§ EXCERPTED PASSAGE:

=== Begin Enclosure ===

- Theatrical release poster
- Directed by: Tarsem Singh
- Written by: Mark Protosevich
- Produced by: Julio Caro; Eric McLeod;
- Starring: Jennifer Lopez; Vince Vaughn; Vincent D'Onofrio; Marianne Jean-Baptiste; Jake Weber; Dylan Baker;
- Cinematography: Paul Laufer
- Edited by: Paul Rubell; Robert Duffy;
- Music by: Howard Shore
- Production company: RadicalMedia
- Distributed by: New Line Cinema (United States); Kinowelt Filmverleih (Germany);
- Release dates: August 18, 2000 (United States); November 23, 2000 (Germany);
- Running time: 107 minutes
- Countries: United States; Germany;
- Language: English
- Budget: $33 million
- Box office: $104.1 million

= The Cell (film) =

2000 film by Tarsem Singh

The Cell is a 2000 science fiction psychological horror film directed by Tarsem Singh in his feature directorial debut, written by Mark Protosevich, and starring Jennifer Lopez, Vince Vaughn, and Vincent D'Onofrio. The film follows a team of scientists as they use experimental technology to help a social worker enter the mind of a comatose serial killer in order to locate where he has hidden his latest kidnap victim. Marianne Jean-Baptiste, Jake Weber, Dylan Baker, Tara Subkoff, and Pruitt Taylor Vince appear in supporting roles.

Protosevich began developing the film in the mid-1990s, and sold the screenplay to New Line Cinema in 1998, at which point Singh became attached as director. A co-production between the United States and Germany, The Cell was filmed in 1999 in California, with additional photography occurring in Namibia and Barcelona.

The Cell premiered in the United States in August 2000 and received "deeply divided" reviews from film critics, with some praising the visuals, direction, make-up, costumes and D'Onofrio's performance, and others criticizing the plot, an emphasis on style rather than substance, and masochistic creation. Among the critics who hailed the film was Roger Ebert, who named it one of the ten best films of 2000. It received numerous nominations and awards from various critical associations, including a nomination for the Academy Award for Best Makeup, as well as four Saturn Award nominations. Despite the film's mixed critical response, it was a box office success, grossing over $104 million against a $33 million budget.

=== End Enclosure ===

§ SOURCE INFORMATION:
=== Begin Enclosure ===

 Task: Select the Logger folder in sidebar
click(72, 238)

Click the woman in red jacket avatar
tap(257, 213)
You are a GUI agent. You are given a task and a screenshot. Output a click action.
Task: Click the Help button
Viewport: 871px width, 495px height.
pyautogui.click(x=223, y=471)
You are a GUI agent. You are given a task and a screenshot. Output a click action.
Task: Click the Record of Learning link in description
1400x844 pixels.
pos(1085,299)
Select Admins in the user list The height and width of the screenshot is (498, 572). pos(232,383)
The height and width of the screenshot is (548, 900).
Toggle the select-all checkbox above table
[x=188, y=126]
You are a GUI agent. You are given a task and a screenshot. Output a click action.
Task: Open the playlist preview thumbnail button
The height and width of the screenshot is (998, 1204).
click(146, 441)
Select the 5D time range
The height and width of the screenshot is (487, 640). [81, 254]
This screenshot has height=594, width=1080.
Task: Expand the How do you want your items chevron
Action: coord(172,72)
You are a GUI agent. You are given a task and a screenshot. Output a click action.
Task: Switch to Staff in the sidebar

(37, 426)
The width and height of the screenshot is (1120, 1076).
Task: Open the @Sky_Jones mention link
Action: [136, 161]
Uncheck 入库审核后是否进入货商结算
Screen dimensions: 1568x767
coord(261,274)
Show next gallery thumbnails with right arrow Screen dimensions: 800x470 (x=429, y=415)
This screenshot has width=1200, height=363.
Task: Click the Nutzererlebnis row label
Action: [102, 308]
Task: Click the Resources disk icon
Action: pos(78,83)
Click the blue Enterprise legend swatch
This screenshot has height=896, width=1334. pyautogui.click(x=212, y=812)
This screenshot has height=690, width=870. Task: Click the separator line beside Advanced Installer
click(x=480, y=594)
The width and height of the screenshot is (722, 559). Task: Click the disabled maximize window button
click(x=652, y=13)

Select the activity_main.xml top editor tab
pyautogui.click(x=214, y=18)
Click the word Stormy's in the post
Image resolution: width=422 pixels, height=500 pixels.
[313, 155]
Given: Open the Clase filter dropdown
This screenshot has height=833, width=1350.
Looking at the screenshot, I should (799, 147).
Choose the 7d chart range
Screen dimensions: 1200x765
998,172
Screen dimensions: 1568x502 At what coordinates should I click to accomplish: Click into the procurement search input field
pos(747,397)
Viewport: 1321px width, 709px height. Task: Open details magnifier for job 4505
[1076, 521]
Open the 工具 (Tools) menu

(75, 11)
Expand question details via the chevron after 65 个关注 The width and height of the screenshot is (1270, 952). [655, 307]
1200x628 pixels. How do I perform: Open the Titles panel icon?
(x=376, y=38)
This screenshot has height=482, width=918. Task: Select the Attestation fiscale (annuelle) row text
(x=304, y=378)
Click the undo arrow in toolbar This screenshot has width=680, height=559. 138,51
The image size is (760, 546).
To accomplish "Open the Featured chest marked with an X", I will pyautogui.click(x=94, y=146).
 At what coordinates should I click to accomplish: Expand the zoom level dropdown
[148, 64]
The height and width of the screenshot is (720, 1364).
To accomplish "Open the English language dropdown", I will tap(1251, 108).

=== End Enclosure ===

§ WORK ORDER 1:
In the film article, name every actor said to appear in supporting roles.
§ WORK ORDER 2:
Reproduce word for word the part of the film article starting with "The Cell is" and going on through "in supporting roles.".
The listing can be set aside.

§ WRITTEN RESPONSE 1:
Marianne Jean-Baptiste, Jake Weber, Dylan Baker, Tara Subkoff, Pruitt Taylor Vince

§ WRITTEN RESPONSE 2:
The Cell is a 2000 science fiction psychological horror film directed by Tarsem Singh in his feature directorial debut, written by Mark Protosevich, and starring Jennifer Lopez, Vince Vaughn, and Vincent D'Onofrio. The film follows a team of scientists as they use experimental technology to help a social worker enter the mind of a comatose serial killer in order to locate where he has hidden his latest kidnap victim. Marianne Jean-Baptiste, Jake Weber, Dylan Baker, Tara Subkoff, and Pruitt Taylor Vince appear in supporting roles.